Editor's note: Doug Berdie is senior business manager at Maritz Research, Edina, Minn.
Since R.A. Fisher’s The Design of Experiments (1935), statisticians have debated the legitimacy and usefulness of tests of statistical significance. Early writers discussed whether these tests should be limited to informing decisions (Neyman, Wald) or are legitimately used for theory-generated hypothesis testing (Pearson, Edgeworth, Yule and other Fisher disciples). Accelerated debate in the 1950s focused on the broader question of whether the tests are relevant at all and in which circumstances they are legitimate. The Significance Test Controversy (Morrison and Henkel, 1970) presents a good synthesis of this mid-20th century debate.
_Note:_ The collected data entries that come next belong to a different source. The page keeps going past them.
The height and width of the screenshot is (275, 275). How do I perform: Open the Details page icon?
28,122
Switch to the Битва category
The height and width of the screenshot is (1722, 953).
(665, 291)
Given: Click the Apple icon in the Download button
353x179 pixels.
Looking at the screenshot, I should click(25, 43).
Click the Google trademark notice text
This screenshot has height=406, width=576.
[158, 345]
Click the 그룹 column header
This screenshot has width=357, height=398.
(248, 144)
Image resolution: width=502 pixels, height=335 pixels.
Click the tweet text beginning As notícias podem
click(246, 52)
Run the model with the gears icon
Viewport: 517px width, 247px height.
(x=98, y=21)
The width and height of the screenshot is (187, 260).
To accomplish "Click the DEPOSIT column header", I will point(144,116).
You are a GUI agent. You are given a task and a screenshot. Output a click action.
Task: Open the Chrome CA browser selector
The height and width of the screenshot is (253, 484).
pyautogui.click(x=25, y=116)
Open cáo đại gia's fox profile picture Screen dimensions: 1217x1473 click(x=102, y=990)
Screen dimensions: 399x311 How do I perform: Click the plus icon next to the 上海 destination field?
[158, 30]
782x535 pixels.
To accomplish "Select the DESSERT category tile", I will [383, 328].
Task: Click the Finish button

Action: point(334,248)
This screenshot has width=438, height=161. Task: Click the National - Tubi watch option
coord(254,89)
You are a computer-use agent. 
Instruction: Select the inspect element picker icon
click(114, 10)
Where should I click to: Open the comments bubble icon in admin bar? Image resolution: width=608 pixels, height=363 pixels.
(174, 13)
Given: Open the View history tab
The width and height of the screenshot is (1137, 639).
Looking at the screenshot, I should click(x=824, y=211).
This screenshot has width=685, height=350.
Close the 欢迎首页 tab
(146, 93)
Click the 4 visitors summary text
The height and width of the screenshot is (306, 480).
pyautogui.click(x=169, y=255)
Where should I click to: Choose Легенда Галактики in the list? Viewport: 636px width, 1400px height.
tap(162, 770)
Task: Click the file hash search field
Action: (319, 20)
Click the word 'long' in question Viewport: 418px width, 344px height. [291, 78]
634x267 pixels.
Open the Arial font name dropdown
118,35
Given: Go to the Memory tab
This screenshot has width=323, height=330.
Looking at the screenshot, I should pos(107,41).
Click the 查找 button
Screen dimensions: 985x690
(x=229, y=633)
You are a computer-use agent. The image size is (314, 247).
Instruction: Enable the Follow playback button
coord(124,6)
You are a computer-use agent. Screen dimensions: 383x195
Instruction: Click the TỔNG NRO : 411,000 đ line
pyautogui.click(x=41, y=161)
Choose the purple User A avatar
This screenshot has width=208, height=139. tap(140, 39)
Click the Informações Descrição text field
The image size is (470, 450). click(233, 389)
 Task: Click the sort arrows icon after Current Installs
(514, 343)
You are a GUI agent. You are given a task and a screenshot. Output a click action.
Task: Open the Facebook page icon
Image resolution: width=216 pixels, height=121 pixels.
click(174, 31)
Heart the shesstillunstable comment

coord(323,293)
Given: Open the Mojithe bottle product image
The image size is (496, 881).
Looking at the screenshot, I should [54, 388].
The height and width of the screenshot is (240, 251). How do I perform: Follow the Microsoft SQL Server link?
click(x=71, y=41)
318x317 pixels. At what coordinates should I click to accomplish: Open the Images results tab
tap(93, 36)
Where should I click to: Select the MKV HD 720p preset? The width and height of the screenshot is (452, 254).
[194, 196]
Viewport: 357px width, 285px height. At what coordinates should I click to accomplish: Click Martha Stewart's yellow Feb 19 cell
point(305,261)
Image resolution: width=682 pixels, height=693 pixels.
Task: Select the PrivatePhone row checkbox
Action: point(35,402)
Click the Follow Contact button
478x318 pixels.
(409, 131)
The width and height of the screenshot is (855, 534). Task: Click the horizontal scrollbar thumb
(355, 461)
Within applied marketing research, tests of statistical significance have been routinely used over at least the past 40 years, with the results reported in many (if not most) quantitative research reports. Statistical software programs make it easy to conduct such analyses.
Earlier in Quirk’s Marketing Research Review, Baldasare and Mittel (November 1994) and Grapentine (April 2011) discussed some problems related to using tests of statistical significance in marketing research. These include confusion between “statistical significance” and “practical significance” when interpreting test results; selection problems that interfere with sample randomness; and non-response bias that affects data representativeness. These authors point out that survey measurement effects (question order bias, unreliable/invalid question wording, bias from using mixed data collection modes, etc.) cause unknown bias that may outweigh the sampling error that tests of statistical significance are designed to assess.
Three aspects are relevant
Three aspects of testing statistical significance within marketing research are relevant: overall legitimacy of these tests; mathematical legitimacy of these tests; and relative usefulness of these tests.
Some have challenged whether tests of statistical significance are legitimate by arguing that the underlying frequency theory of probability requires assumptions of “infinite hypothetical universes” and other unreasonable assumptions. They conclude that without a sound underlying theory of probability, these tests should not be used. Others have argued the tests are not a valid way of assessing theory-generated hypotheses unless strict experimental designs have been used. Although these debates are intriguing, they are beyond the scope of what follows and will not be discussed further here.
The mathematics underlying tests of statistical significance are less controversial. Hence, we will assume the mathematics are sound.
Today within marketing research, tests of statistical significance are conducted routinely when data from more than one sample or subsample have been obtained. When differences between two or more samples or subsamples are denoted, the question that usually arises is, are those differences statistically significant?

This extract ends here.